Workflow:Apache Paimon Blob Storage With Descriptors
| Knowledge Sources | |
|---|---|
| Domains | Data_Lake, Unstructured_Data, Data_Engineering |
| Last Updated | 2026-02-07 23:00 GMT |
Overview
End-to-end process for storing large binary objects (videos, images, models) in Paimon tables using blob-as-descriptor mode, where file references (path, offset, length) replace inline binary data for efficient metadata management.
Description
This workflow enables Paimon tables to reference large binary objects stored on external storage (OSS, S3, HDFS) without embedding the raw binary data in the table's data files. Instead of storing full binary payloads, the table stores serialized BlobDescriptor objects containing the storage path, byte offset, and length of each blob. This approach keeps table metadata compact, avoids data duplication, and enables lazy loading of binary content. The workflow supports row tracking and data evolution for progressive updates to blob-associated metadata.
Usage
Execute this workflow when you need to manage a catalog of large binary assets (videos, images, ML model weights, audio files) alongside structured metadata. This is the recommended approach when binary objects are already stored on cloud object storage and you want to track them in a Paimon table without copying the data.
Execution Steps
Step 1: Blob Table Schema Definition
Define a table schema that includes a large_binary column designated as the blob field. Enable blob-as-descriptor mode via table options, which instructs the writer to treat the blob column as containing serialized descriptors rather than raw binary data. Enable row tracking and data evolution for change management.
Key considerations:
- The blob column type must be large_binary
- Set blob-field option to the name of the binary column
- Set blob-as-descriptor to true to enable descriptor mode
- Enable row-tracking and data-evolution for update support
- Other columns store structured metadata alongside blob references
Step 2: Blob Descriptor Construction
For each binary object, obtain its storage location (path), byte offset within the file, and total length in bytes. Construct a BlobDescriptor object from these values and serialize it to bytes. The serialized descriptor replaces the raw binary data in the table write.
Key considerations:
- Use FileIO to query file sizes for offset and length calculation
- BlobDescriptors are lightweight metadata (path, offset, length)
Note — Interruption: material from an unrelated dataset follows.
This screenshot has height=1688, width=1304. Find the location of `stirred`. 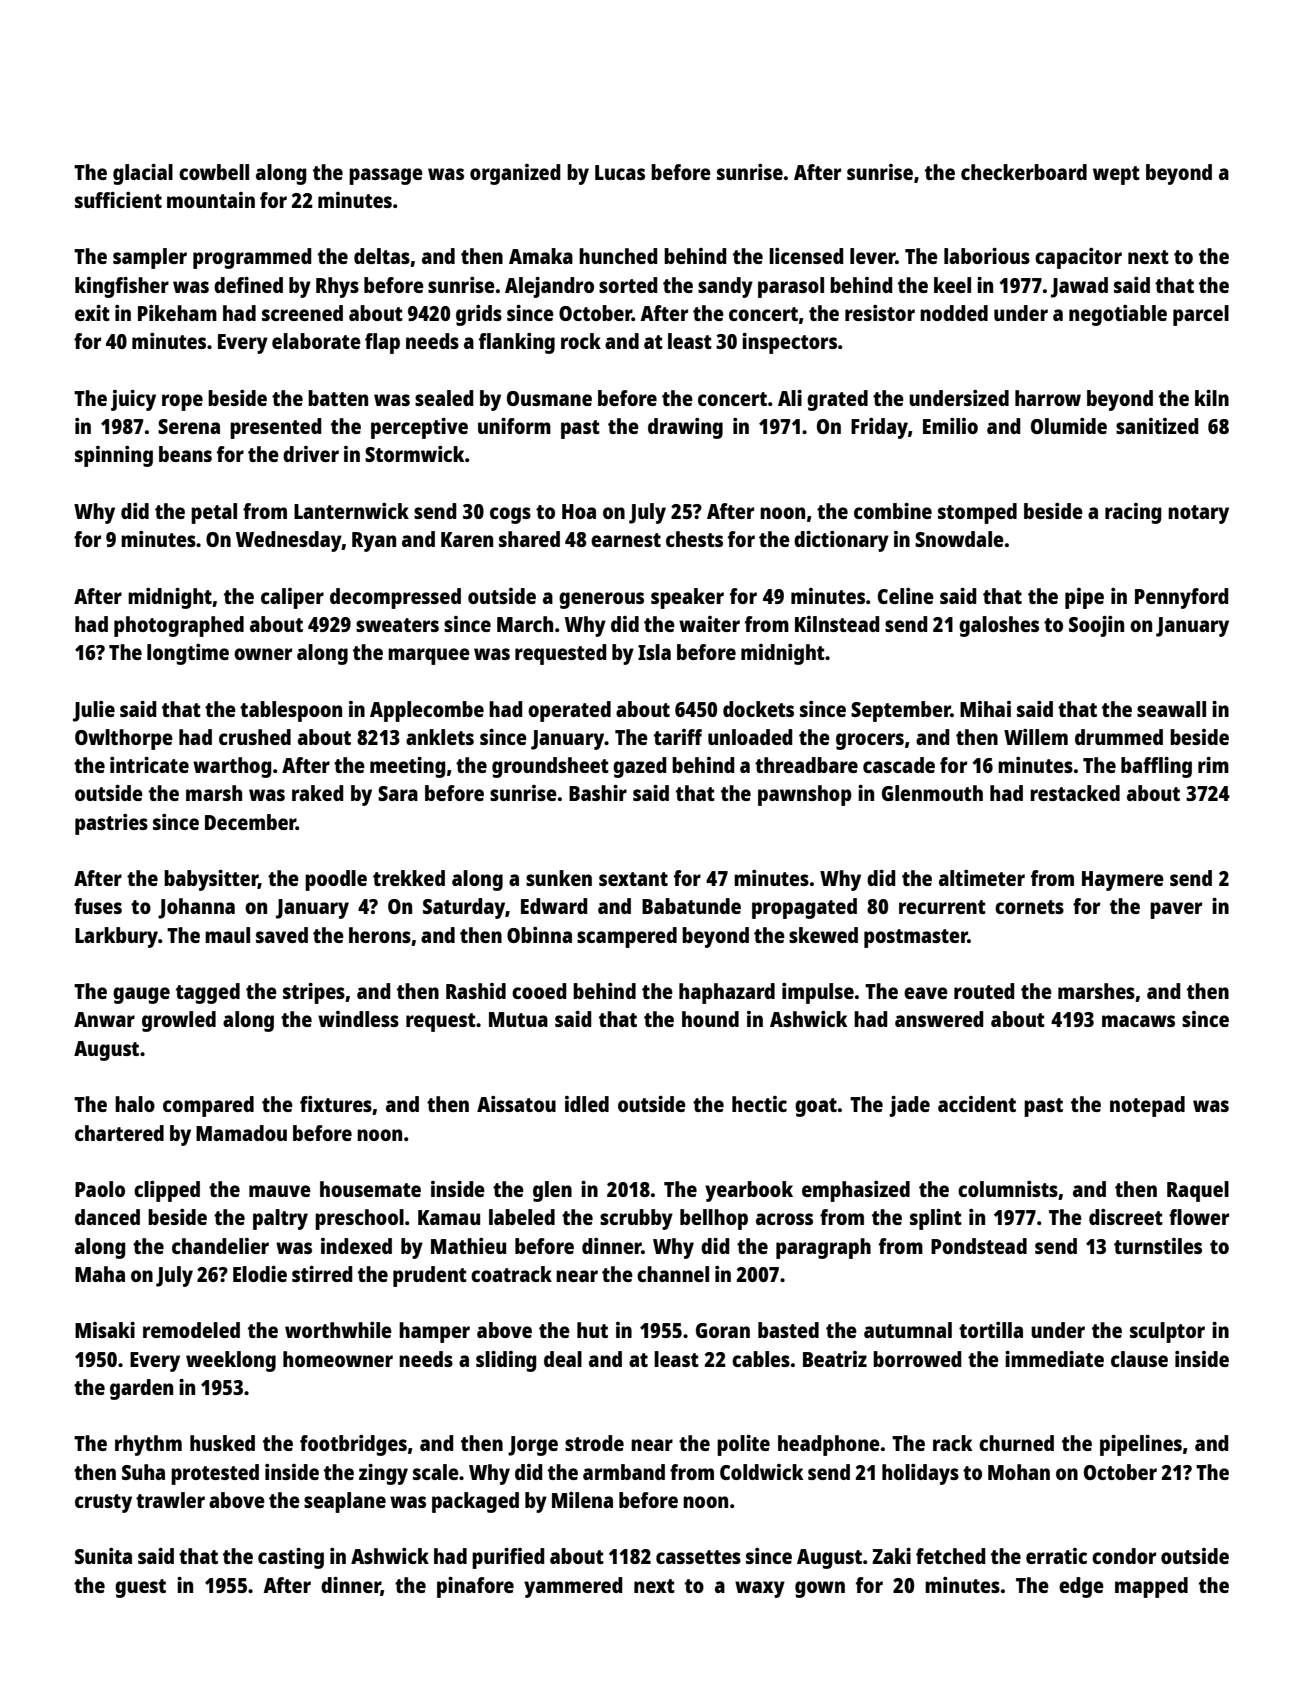

stirred is located at coordinates (322, 1274).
- Serialization produces a compact byte representation
- Multiple blobs can reference different regions of the same file
Step 3: Metadata and Descriptor Writing
Combine the structured metadata columns (text, names, tags) with the serialized blob descriptor column into a Pandas DataFrame or Arrow Table. Write the combined data to the Paimon table using the standard batch write builder and commit the transaction.
Key considerations:
- The blob column contains serialized BlobDescriptor bytes, not raw binary data
- Standard write and commit operations apply
- Table size remains proportional to metadata volume, not blob volume
- Multiple rows can be written in a single batch
Step 4: Reading and Descriptor Deserialization
Read the table using the standard scan-and-read pipeline. The blob column in the result contains serialized BlobDescriptor bytes. Deserialize each descriptor to recover the storage path, offset, and length of the referenced binary object.
Key considerations:
- The read path returns serialized descriptors, not raw binary data
- Deserialization reconstructs the BlobDescriptor object
- Reads are fast because blob data is not transferred
- Predicate pushdown on metadata columns works normally
Step 5: Lazy Blob Data Loading
For each deserialized BlobDescriptor, create a Blob object that provides lazy access to the underlying binary data. Use the FileUriReader with the table's FileIO configuration to read the binary content on demand. This enables selective loading of only the blobs needed for a given operation.
Key considerations:
- Blob data is loaded only when explicitly requested
- FileUriReader handles authentication and storage protocol details
- Data is read from the original storage location (no copies)
- Large blobs can be read in chunks for memory efficiency